Hexaiodobenzene
- Names: Preferred IUPAC name Hexaiodobenzene

Identifiers
- CAS Number: 608-74-2;
- 3D model (JSmol): Interactive image;
- ChemSpider: 11360;
- ECHA InfoCard: 100.009.246
- PubChem CID: 11853;
- UNII: L3RDK4VNA8;
- CompTox Dashboard (EPA): DTXSID5060562 ;

Properties
- Chemical formula: C_{6}I_{6}
- Molar mass: 833.493 g·mol^{−1}
- Appearance: orange crystals
- Density: 4.60 g/cm^{3}
- Melting point: 430 °C (806 °F; 703 K)
- Solubility in water: insoluble

Structure
- Crystal structure: monoclinic
- Space group: P2_{1}/c, No. 14
- Lattice constant: a = 8.87 Å, b = 4.29 Å, c = 16.28 Å α = 90°, β = 93°, γ = 90°

Related compounds
- Related compounds: Hexafluorobenzene Hexachlorobenzene Hexabromobenzene

= Hexaiodobenzene =

Hexaiodobenzene is an aryl iodide and a six-substituted iodobenzene with the formula C_{6}I_{6}. Structurally, it is a derivative of benzene, in which all hydrogen atoms are replaced by iodine atoms. It forms orange crystals that are poorly soluble in all solvents. It adopts the expected structure with a central C6 ring.

== Preparation ==
The compound was first prepared by iodination of benzoic acid in the presence of hot fuming sulfuric acid. Another method of synthesis is the reaction between benzene with periodic acid and potassium iodide in sulfuric acid at 100 °C. This method instead produces 1,2,4,5-tetraiodobenzene if done at room temperature.

== Properties ==

=== Physical properties ===
Hexaiodobenzene forms orange needles that are practically insoluble in water, but sparingly soluble in N-methyl-2-pyrrolidone and dimethyl sulfoxide. It melts at 430 °C, but also already begins to show some decomposition at 370 °C, forming I_{2}.

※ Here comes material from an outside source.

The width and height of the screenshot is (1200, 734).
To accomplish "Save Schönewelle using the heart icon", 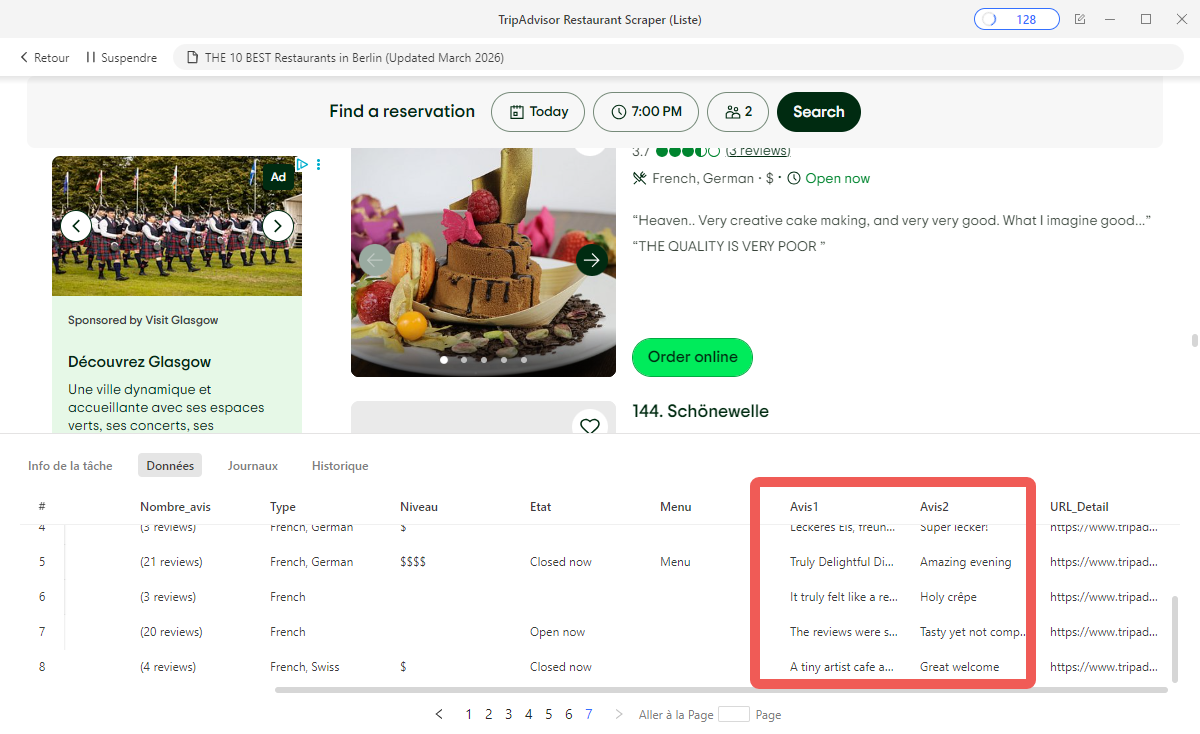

=== Crystallographic properties ===
The crystals are monoclinic and pseudohexagonal, with centrosymmetric C_{6}I_{6} units. The carbon atoms lie in a plane with C–C distances about 141 pm, while the nearby iodine atoms show very small displacements (about 4 pm) above and below the ring. The shortest intermolecular distance, 376 pm, is notably short compared to twice the Van der Waals radius, which is 430 pm. The structure is retained at high pressures up to 9.7 GPa.